ECCC-Report TR05-088https://eccc.weizmann.ac.il/report/2005/088Comments and Revisions published for TR05-088en-usTue, 16 Aug 2005 17:10:18 +0300
Paper TR05-088
| Learning Juntas in the Presence of Noise |
Jan Arpe
https://eccc.weizmann.ac.il/report/2005/088The combination of two major challenges in machine learning is investigated: dealing with large amounts of irrelevant information and learning from noisy data. It is shown that large classes of Boolean concepts that depend on a small number of variables---so-called juntas---can be learned efficiently from random examples corrupted by random attribute and classification noise.
To accomplish this goal, a two-phase algorithm is presented that copes with several problems arising from the presence of noise: firstly, a suitable method for approximating Fourier coefficients in the presence of noise is applied to infer the relevant variables. Secondly, as one cannot simply read off a truth table from the examples as in the noise-free case, an alternative method to build a hypothesis is established and applied to the examples restricted to the relevant variables.

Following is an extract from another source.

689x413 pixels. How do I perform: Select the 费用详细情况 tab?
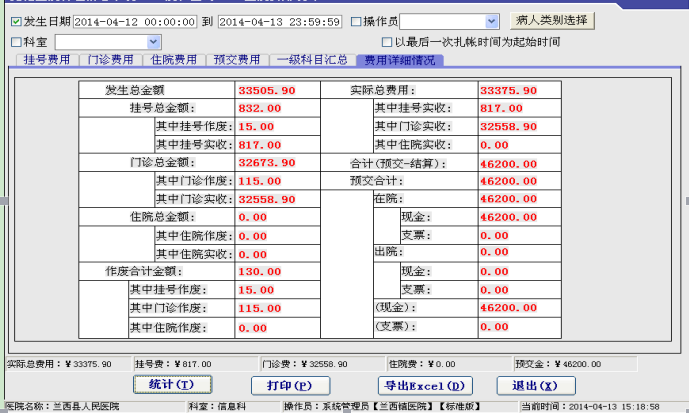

In particular, for the class of monotone juntas depending on $d$ out of $n$ variables, the sample complexity is polynomial in $\log(n/\delta)$, $2^d$, $\gamma_a^{-d}$, and $\gamma_b^{-1}$, where $\delta$ is the confidence parameter and $\gamma_a,\gamma_b>0$ are noise parameters bounding the noise rates away from $1/2$. The running time is bounded by the sample complexity times a polynomial in $n$.
So far, all results hold for the case of uniformly distributed examples---the only case that (apart from side notes) has been studied in the literature yet. We show how to extend our methods to non-uniformly distributed examples and derive new results for monotone juntas.
For the attribute noise, we have to assume that it is generated by a product distribution since otherwise fault-tolerant learning is in general impossible: we construct a noise distribution $P$ and a concept class $\C$ such that it is impossible to learn $\C$ under $P$-noise.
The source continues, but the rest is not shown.